_TO DO_
An exact transcript of all the records is the expected answer.

************

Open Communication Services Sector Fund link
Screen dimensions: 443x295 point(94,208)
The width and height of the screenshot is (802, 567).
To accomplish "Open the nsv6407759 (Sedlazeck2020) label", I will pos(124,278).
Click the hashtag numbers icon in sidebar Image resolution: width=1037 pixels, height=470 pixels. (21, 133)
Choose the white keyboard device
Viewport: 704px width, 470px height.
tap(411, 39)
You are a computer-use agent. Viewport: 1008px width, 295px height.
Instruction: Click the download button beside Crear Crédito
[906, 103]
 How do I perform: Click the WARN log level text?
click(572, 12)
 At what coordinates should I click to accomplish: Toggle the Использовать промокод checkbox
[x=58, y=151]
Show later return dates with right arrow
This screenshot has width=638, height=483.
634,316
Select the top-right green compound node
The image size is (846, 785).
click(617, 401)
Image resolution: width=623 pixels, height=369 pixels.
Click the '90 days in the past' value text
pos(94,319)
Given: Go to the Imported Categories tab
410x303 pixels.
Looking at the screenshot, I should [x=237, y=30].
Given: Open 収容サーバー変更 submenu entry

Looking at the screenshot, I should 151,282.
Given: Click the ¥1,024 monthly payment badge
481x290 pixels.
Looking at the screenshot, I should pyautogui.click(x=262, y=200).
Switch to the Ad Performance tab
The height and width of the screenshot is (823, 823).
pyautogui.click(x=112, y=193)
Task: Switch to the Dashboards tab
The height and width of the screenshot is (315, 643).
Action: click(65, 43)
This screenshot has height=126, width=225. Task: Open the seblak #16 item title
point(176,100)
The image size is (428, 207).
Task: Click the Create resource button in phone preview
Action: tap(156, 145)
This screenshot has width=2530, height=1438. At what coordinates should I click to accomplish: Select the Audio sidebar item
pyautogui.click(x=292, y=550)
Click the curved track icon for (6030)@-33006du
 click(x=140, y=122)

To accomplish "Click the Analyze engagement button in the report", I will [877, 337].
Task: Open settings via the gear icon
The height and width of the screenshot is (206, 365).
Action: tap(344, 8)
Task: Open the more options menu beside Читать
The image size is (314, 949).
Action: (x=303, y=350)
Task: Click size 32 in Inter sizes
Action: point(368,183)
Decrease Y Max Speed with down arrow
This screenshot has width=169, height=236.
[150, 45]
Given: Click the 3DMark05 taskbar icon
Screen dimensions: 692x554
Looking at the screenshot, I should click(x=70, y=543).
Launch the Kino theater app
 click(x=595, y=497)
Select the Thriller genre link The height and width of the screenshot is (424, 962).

************

_ANSWER BOX_
Open Communication Services Sector Fund link
Screen dimensions: 443x295 point(94,208)
The width and height of the screenshot is (802, 567).
To accomplish "Open the nsv6407759 (Sedlazeck2020) label", I will pos(124,278).
Click the hashtag numbers icon in sidebar Image resolution: width=1037 pixels, height=470 pixels. (21, 133)
Choose the white keyboard device
Viewport: 704px width, 470px height.
tap(411, 39)
You are a computer-use agent. Viewport: 1008px width, 295px height.
Instruction: Click the download button beside Crear Crédito
[906, 103]
 How do I perform: Click the WARN log level text?
click(572, 12)
 At what coordinates should I click to accomplish: Toggle the Использовать промокод checkbox
[x=58, y=151]
Show later return dates with right arrow
This screenshot has width=638, height=483.
634,316
Select the top-right green compound node
The image size is (846, 785).
click(617, 401)
Image resolution: width=623 pixels, height=369 pixels.
Click the '90 days in the past' value text
pos(94,319)
Given: Go to the Imported Categories tab
410x303 pixels.
Looking at the screenshot, I should [x=237, y=30].
Given: Open 収容サーバー変更 submenu entry

Looking at the screenshot, I should 151,282.
Given: Click the ¥1,024 monthly payment badge
481x290 pixels.
Looking at the screenshot, I should pyautogui.click(x=262, y=200).
Switch to the Ad Performance tab
The height and width of the screenshot is (823, 823).
pyautogui.click(x=112, y=193)
Task: Switch to the Dashboards tab
The height and width of the screenshot is (315, 643).
Action: click(65, 43)
This screenshot has height=126, width=225. Task: Open the seblak #16 item title
point(176,100)
The image size is (428, 207).
Task: Click the Create resource button in phone preview
Action: tap(156, 145)
This screenshot has width=2530, height=1438. At what coordinates should I click to accomplish: Select the Audio sidebar item
pyautogui.click(x=292, y=550)
Click the curved track icon for (6030)@-33006du
 click(x=140, y=122)

To accomplish "Click the Analyze engagement button in the report", I will [877, 337].
Task: Open settings via the gear icon
The height and width of the screenshot is (206, 365).
Action: tap(344, 8)
Task: Open the more options menu beside Читать
The image size is (314, 949).
Action: (x=303, y=350)
Task: Click size 32 in Inter sizes
Action: point(368,183)
Decrease Y Max Speed with down arrow
This screenshot has width=169, height=236.
[150, 45]
Given: Click the 3DMark05 taskbar icon
Screen dimensions: 692x554
Looking at the screenshot, I should click(x=70, y=543).
Launch the Kino theater app
 click(x=595, y=497)
Select the Thriller genre link The height and width of the screenshot is (424, 962).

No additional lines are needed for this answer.